A war of France + Russia against Germany in 1891. You take “my criterion”, and apply it only to France and Russia!!!! For pity’s sake, where is the logic here? That’s just what I say, that on the part of France and Russia it would have been a reactionary war (a war in order to turn back the development of Germany, to return her from national unity to dismemberment). But on the part of Germany? You are silent. Yet that is the chief thing. For Germany in 1891, the war did not, and could not, have an imperialist character.
You have forgotten the main thing—that in 1891 no imperialism existed at all (I have tried to show in my pamphlet that it was born in 1898–1900, not earlier), and there was no imperialist war, there could not be, on the part of Germany. (By the way, there was no revolutionary Russia then either; that is very important.)
Furthermore, you write: “The ‘possibility’ of the dismemberment of Germany is not excluded in the 1914–17 war either”, simply sliding away from the assessment of what exists to what is possible.
That is not historical.
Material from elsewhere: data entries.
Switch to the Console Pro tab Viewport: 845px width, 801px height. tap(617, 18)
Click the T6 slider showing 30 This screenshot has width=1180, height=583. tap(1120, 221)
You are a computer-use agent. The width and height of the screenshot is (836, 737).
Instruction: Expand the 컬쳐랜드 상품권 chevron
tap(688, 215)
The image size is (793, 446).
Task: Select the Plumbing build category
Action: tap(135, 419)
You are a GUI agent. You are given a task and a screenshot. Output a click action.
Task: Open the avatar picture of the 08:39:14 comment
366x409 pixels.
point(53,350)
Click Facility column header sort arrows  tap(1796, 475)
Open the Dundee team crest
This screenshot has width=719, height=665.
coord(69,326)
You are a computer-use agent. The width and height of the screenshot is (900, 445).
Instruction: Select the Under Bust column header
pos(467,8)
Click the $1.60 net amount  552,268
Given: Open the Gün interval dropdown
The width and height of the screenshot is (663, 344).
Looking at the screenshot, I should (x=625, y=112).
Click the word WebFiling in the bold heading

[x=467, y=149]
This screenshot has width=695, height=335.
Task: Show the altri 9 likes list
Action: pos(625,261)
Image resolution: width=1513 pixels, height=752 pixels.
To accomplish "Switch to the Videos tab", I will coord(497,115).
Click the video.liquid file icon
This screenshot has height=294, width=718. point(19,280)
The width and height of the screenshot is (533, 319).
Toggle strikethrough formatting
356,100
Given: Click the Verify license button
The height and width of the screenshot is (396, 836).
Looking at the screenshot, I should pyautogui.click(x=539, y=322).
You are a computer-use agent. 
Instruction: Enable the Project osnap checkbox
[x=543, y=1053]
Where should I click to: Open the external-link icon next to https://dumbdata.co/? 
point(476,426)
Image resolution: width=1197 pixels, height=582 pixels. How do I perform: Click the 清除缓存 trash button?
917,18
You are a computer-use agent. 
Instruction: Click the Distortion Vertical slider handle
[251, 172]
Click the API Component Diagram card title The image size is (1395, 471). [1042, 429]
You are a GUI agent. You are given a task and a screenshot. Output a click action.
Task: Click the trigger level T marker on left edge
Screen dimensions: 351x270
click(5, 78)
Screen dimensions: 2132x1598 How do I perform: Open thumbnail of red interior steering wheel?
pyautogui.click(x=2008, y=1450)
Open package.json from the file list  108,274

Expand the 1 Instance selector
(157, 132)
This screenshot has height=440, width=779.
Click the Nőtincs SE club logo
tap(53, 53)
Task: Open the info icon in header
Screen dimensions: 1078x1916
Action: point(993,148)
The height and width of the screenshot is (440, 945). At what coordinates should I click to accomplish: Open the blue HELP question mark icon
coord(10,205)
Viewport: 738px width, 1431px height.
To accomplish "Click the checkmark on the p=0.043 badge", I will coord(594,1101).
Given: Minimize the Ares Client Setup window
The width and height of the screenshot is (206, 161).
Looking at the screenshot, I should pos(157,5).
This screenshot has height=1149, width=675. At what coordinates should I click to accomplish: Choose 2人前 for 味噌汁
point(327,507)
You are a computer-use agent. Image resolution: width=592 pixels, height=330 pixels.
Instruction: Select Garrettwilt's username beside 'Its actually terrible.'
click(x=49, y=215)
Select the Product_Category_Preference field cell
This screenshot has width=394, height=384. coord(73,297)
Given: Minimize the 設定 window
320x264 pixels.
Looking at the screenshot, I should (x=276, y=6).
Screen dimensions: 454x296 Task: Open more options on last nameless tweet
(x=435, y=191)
It is not political.
What exists today is an imperialist war on both sides. This we have said 1,000 times. This is the essence.
And the “possible”!!?? All kinds of things are “possible”!
It is ridiculous to deny the “possibility” of transforming the imperialist war into a national war (though Usiyevich was horrified at the idea!). What is not “possible” on this earth! But so far it has not been transformed. Marxism buttresses its policy on the actual, not on the “possible”. It is possible that one phenomenon will change into an other—and our tactics are not fossilised. Parlez-moi de la réalité et non pas des possibilités!
Engels was right. In my day I have seen an awful lot of hasty charges that Engels was an opportunist, and my attitude to them is supremely distrustful. Try, I say and prove first that Engels was wrong!! You won’t prove it!
Engels’s foreword to The Class Struggles in France? Don’t you know that it was distorted in Berlin against his will? Is that serious criticism?
His statement about the Belgian strike? When? Where? What? I don’t know it.
No. No. Engels was not infallible. Marx was not infallible. But if you want to point out their “fallibility” you have to set about it differently, really, quite differently. Otherwise you are 1,000 times wrong.
Very, very best greetings.
 Talk to me of reality and not of possibilities!—Ed.
 Reference is to Engels’s Introduction to Marx’s The Class Struggles in France, 1848 to 1850 (see Marx and Engels, Selected Works, Vol. I, Moscow, 1962, pp. 118–38).
 This apparently refers to what Engels said in a letter to F. A. Sorge dated April 8, 1891.